**What to do**
Repeat exactly the lines below that lie between the line with "Open the VS" and the line with "The height and", counting both of those lines as part of the answer.

**Data for this exercise**
------------------------------------------------------------------------

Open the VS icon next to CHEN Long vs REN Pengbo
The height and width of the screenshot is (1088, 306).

------------------------------------------------------------------------

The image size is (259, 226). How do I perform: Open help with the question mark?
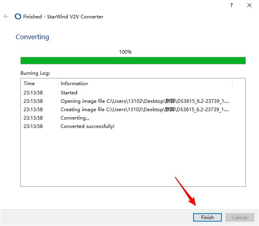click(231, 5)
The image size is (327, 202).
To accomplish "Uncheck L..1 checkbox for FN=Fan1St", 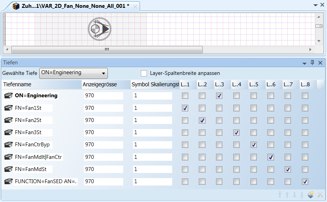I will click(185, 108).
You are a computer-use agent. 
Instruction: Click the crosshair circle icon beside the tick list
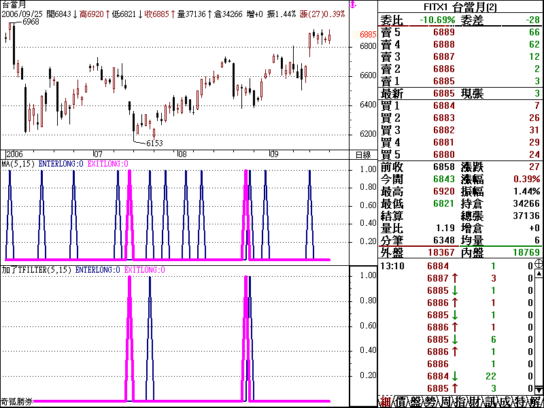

------------------------------------------------------------------------

**Exercise result**
Open the VS icon next to CHEN Long vs REN Pengbo
The height and width of the screenshot is (1088, 306).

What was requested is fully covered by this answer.